Потом я прочитала всё по второму разу и размечталась… И папу вспомнила — как он читал мне эти книжки перед сном. Папу, кстати, я никогда не могу представить отчётливо. Скорее, я его полуслышу, полувижу, как сон: чем больше стараешься вспомнить, тем он неуловимее. Когда я читаю эти книги, внутри меня звучит как бы не мой, а папин голос.
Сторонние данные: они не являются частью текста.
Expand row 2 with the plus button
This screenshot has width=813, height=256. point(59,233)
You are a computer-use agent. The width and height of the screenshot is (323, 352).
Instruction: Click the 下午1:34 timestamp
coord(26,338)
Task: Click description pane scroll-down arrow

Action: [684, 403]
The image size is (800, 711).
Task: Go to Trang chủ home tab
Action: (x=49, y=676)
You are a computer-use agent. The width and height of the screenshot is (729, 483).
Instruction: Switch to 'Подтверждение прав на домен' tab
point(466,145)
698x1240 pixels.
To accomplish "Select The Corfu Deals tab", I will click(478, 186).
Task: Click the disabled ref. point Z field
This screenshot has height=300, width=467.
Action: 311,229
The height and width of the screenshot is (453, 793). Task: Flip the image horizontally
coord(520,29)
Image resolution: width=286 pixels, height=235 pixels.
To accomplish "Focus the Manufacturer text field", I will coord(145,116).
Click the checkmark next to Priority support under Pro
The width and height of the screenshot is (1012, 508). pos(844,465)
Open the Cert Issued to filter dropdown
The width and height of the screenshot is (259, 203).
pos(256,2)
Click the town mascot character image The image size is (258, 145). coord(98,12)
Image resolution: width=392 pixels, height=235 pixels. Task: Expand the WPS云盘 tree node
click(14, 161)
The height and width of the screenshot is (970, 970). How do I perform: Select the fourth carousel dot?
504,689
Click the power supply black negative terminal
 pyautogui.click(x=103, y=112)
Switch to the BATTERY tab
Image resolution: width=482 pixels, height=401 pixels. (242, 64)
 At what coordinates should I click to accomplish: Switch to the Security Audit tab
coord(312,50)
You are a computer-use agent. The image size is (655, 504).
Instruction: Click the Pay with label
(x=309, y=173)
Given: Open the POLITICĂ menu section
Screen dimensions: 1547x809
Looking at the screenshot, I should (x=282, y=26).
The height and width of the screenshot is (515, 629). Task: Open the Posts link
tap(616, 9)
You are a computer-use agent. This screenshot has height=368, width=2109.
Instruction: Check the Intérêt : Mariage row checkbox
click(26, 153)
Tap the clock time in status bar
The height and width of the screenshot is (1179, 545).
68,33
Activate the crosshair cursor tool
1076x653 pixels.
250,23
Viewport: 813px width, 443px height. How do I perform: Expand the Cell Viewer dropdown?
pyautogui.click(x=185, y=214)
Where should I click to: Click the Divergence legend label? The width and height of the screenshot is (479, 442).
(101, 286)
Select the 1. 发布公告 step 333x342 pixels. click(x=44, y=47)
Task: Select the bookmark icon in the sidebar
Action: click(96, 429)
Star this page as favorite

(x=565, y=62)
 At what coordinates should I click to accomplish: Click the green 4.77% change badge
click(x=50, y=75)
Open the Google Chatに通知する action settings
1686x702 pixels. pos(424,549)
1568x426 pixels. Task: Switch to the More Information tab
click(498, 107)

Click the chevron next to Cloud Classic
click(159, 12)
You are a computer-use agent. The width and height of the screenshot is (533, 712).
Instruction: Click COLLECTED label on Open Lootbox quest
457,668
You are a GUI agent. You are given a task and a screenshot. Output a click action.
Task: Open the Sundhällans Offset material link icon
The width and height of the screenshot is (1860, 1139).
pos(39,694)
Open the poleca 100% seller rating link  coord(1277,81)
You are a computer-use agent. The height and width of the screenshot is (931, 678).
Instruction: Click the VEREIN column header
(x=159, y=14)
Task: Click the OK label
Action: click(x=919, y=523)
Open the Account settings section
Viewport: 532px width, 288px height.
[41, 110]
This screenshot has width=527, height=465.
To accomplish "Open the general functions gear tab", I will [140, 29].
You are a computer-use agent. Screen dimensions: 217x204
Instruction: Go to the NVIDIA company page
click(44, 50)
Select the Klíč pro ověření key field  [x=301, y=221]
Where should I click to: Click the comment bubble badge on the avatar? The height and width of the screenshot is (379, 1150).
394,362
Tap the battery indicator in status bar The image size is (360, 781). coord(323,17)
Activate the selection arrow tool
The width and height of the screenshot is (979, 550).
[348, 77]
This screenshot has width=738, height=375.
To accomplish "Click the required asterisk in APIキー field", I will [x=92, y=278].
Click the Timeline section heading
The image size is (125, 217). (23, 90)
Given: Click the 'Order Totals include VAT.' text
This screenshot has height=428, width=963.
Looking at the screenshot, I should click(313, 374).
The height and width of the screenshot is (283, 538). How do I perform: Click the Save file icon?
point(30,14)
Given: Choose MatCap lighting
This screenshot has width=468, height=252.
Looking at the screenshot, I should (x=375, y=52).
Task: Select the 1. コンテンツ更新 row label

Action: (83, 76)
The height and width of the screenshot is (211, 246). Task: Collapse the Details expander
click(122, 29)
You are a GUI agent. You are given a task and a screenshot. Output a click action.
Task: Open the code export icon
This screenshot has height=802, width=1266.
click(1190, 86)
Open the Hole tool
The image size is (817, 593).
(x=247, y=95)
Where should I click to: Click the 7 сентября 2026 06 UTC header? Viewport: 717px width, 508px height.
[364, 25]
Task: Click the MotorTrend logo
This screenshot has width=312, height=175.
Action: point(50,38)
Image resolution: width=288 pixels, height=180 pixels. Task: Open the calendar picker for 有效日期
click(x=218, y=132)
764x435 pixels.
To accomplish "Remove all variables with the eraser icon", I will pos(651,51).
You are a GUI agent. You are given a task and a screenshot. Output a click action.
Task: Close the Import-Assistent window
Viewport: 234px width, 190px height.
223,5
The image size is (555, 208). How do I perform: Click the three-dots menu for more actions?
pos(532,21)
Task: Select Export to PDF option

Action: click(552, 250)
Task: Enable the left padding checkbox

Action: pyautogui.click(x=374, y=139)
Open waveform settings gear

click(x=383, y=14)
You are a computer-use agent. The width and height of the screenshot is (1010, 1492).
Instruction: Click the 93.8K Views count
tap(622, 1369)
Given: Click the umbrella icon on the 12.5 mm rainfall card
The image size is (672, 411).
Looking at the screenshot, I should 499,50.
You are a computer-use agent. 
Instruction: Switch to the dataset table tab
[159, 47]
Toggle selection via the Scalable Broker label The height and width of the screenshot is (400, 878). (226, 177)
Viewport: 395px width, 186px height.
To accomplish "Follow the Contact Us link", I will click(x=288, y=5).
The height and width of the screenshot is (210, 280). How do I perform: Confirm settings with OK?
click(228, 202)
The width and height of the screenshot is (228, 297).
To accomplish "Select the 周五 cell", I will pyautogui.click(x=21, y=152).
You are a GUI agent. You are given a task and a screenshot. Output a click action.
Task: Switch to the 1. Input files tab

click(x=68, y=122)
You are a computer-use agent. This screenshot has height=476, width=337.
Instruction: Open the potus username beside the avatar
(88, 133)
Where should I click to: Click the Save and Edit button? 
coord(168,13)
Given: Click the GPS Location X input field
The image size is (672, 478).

Словно это он читает мне вслух.

Ещё я полупомню, как от него пахло и как кололась щетина у него на подбородке, когда он меня целовал… и ладонь была чуть шершавая — он гладил мою щёку… И голос, шёпот: «Спокойной ночи». Вот так я лежала в обнимку с книгами и странными, размытыми, но в то же время яркими воспоминаниями и вовсе не чувствовала себя взрослой. Наоборот — я была совсем маленькой[6].

Почитала я, повспоминала и загрустила. Надо сейчас для бодрости исписать две страницы радостными словами. От которых на душе счастье. И больше ничего!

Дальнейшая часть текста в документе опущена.